▶ [Aim of the task]
Copy out the lines of the records from the one containing "Switch to the Plugin tab" through the end of the records, inclusive, with no changes.

▶ [Data rows]
----------------------------------------
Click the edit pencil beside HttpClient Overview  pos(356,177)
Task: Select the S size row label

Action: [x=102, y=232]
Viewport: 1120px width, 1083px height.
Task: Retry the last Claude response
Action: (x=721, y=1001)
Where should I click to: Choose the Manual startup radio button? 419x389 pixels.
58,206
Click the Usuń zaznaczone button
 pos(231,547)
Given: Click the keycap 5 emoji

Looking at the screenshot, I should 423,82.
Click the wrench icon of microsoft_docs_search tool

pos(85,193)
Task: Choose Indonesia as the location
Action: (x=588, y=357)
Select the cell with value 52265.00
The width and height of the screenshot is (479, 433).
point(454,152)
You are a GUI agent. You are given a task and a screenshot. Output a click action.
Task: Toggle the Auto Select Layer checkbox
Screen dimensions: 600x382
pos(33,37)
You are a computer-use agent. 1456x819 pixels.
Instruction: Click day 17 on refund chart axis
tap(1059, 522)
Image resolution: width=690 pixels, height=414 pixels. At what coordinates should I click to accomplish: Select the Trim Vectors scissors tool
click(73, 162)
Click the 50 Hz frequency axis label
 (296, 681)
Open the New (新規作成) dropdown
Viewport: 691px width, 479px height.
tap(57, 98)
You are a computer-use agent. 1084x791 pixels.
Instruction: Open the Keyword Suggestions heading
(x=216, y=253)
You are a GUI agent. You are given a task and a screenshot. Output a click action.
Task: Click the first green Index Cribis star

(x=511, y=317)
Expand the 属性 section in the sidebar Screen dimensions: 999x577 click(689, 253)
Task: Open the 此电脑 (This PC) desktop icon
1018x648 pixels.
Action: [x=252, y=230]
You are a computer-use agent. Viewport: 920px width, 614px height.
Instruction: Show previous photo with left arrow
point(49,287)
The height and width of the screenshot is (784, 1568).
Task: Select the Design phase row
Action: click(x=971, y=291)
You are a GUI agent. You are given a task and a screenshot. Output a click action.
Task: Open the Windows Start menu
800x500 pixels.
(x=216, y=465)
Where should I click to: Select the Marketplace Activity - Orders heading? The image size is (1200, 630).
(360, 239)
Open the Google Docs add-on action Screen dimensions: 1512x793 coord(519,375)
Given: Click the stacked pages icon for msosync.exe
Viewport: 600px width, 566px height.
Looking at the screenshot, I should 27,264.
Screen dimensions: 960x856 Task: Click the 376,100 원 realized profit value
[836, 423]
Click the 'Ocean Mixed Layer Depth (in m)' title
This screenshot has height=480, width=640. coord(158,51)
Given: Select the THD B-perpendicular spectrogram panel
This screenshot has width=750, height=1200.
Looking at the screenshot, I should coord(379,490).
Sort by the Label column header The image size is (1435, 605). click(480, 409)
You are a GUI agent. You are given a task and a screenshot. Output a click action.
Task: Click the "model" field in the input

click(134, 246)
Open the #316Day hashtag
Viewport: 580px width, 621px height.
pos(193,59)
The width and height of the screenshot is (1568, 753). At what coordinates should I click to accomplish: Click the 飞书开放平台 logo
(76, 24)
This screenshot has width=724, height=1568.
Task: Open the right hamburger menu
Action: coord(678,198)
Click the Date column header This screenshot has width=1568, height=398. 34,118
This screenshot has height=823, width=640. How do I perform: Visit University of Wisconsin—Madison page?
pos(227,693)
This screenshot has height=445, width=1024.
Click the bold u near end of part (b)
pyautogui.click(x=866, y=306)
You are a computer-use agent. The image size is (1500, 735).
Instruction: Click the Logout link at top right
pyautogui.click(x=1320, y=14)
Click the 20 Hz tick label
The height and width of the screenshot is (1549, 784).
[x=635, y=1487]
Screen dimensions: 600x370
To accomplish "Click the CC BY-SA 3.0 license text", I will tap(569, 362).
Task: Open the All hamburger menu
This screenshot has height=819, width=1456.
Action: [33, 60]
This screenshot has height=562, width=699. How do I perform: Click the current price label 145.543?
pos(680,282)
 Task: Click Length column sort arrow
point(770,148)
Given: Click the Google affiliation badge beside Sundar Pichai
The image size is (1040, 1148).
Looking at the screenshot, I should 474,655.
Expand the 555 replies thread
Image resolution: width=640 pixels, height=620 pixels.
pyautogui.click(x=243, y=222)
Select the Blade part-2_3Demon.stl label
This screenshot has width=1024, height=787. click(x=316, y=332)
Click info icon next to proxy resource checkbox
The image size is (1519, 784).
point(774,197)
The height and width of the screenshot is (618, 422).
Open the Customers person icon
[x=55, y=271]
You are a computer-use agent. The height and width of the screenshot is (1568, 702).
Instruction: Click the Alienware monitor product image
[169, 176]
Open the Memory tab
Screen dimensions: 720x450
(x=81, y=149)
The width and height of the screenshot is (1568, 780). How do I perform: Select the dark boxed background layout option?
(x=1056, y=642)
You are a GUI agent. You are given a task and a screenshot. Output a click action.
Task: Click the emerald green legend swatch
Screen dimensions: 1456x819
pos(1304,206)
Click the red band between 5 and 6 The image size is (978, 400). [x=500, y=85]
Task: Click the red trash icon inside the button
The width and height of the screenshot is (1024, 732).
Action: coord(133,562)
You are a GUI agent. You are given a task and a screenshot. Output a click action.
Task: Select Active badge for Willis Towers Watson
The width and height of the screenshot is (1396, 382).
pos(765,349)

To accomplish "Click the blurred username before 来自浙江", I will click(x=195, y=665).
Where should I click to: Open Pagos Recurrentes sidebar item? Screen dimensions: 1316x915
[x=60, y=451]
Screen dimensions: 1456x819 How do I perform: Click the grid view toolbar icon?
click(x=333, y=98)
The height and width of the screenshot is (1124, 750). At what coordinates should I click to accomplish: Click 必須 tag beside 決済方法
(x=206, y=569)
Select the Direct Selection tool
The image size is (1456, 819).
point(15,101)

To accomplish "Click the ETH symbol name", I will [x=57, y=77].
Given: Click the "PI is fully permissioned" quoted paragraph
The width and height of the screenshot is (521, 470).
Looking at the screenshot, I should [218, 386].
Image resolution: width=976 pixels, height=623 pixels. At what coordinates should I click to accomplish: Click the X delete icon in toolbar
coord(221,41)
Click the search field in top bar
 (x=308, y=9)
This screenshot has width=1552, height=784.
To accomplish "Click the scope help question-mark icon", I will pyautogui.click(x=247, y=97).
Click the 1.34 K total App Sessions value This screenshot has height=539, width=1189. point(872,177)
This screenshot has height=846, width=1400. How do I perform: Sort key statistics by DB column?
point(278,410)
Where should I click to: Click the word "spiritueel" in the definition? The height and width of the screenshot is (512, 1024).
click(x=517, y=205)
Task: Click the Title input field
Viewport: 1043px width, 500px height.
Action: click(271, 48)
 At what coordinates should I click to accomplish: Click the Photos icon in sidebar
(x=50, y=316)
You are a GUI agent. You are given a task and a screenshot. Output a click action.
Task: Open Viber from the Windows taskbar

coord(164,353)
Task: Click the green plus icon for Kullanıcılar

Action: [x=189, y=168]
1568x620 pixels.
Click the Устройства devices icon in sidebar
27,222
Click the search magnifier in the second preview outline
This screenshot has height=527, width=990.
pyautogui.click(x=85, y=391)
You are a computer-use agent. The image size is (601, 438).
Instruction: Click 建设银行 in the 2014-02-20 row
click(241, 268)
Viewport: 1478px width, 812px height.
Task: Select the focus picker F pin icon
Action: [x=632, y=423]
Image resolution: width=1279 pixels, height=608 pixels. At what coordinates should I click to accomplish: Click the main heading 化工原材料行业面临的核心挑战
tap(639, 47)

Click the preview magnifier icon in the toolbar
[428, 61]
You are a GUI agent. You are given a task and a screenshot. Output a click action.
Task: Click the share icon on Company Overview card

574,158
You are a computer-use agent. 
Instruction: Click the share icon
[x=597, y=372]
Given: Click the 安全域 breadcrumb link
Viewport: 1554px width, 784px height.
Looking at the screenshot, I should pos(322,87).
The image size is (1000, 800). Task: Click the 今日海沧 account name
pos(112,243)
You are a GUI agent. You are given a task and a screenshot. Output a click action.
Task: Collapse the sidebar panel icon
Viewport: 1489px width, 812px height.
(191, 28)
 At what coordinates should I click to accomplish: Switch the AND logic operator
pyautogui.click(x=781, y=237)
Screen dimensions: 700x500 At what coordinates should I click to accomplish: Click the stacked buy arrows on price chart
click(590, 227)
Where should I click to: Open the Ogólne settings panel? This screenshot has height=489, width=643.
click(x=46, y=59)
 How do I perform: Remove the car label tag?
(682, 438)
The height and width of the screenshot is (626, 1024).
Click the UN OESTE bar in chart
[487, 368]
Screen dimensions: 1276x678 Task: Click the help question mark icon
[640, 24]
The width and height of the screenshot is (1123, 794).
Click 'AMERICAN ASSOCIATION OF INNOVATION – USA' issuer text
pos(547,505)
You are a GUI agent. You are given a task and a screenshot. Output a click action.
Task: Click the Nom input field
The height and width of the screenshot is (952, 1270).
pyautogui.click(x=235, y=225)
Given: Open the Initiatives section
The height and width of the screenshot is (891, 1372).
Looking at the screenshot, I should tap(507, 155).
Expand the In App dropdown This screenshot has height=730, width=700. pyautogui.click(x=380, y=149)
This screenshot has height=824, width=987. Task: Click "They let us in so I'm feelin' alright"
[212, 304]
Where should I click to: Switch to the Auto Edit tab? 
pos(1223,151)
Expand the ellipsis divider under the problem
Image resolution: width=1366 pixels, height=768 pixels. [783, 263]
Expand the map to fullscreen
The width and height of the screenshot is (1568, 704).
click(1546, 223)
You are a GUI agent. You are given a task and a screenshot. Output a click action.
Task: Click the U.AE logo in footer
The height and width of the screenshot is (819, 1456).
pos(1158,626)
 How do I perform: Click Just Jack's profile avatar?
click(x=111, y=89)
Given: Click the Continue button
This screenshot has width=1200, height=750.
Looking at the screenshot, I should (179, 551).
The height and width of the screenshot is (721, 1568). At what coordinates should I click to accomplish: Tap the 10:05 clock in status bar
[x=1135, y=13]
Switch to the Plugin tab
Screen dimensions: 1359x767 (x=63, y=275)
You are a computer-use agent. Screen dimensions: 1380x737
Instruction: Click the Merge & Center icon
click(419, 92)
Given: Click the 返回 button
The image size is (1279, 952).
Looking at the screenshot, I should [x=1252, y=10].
----------------------------------------
▶ [Exercise answer]
Switch to the Plugin tab
Screen dimensions: 1359x767 (x=63, y=275)
You are a computer-use agent. Screen dimensions: 1380x737
Instruction: Click the Merge & Center icon
click(419, 92)
Given: Click the 返回 button
The image size is (1279, 952).
Looking at the screenshot, I should [x=1252, y=10].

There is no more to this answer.